62,5% Agreement indispensable

37,5% Disagreement possible

Elaborated answers

Agreement indispensable. Although everyone has the right to their own opinion, if citizens do not agree on a core set of values, they will be in conflict and it may be difficult to make decisions, such as in a citizen’s assembly.

Disagreement possible. I think everyone should have the freedom to believe in what they want to as long as it doesn’t affect their contribution to the society.

Agreement indispensable. If citizens disagree on the pillars of democracy this will undermine the democracy itself. Once we stop sharing a common view, other views will be stronger and rule.
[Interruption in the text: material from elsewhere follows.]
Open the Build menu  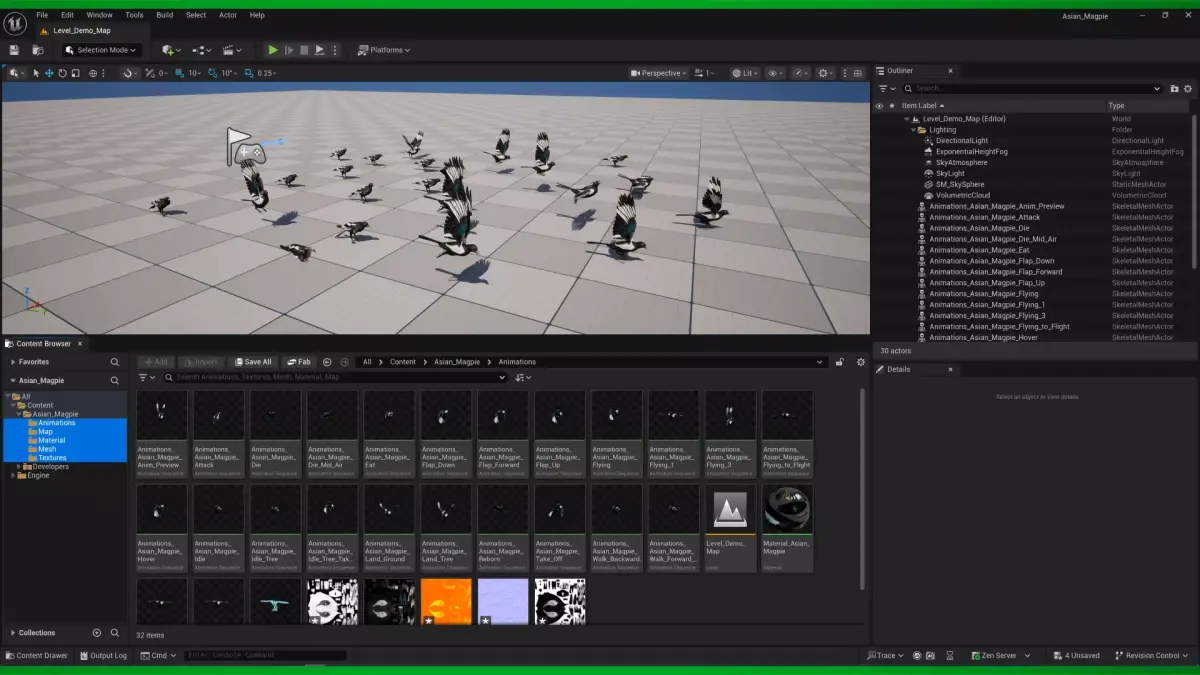click(x=164, y=15)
Disagreement possible. It is possible to have different opinions in a democracy, as long as someone’s opinion isn’t forced on another. Some facts can be objectively proved, like that the earth is globe, so if a person wants to believe otherwise they should present actual proof but it’s also part of their right to think so, as long as it isn’t forced on others. Generally things aren’t black and white, there can be many interpretations of situations and actions, so a democracy has to respect the freedom of everyone and provide a safe space for different opinions to be heard.

Agreement indispensable. Democracy struggles to work effectively if people cannot work together based on facts – this is something that has always allowed us to progress because we could agree and put in real work based on those sets of facts.

Disagreement possible. Despite the fact all basic factual statements should be equal to everybody, democracy should protect the freedom of speech so it must work even with major disagreements between citizens.

Agreement indispensable. This is a difficult question, because we don’t want to impose certain beliefs and say that we must agree with them (i.e. authoritarian). However, I do believe that most people that do engage with democracy properly and have the right means to do research (again, people in their everyday lives may be too busy to do this, however, in theory if they had the time and means) would agree with such basic factual statements.

Agreement indispensable. A full working democracy is only achievable with educated and intelligent people in my opinion.

Agreement indispensable. I think it won’t work ’cause the ones who don’t believe in these statements could boycott democracy and its values to prove they’re right.

The number of respondents to this survey was 24, in the ages of 16 to 26 and with a gender distribution of 75% female and 25% male.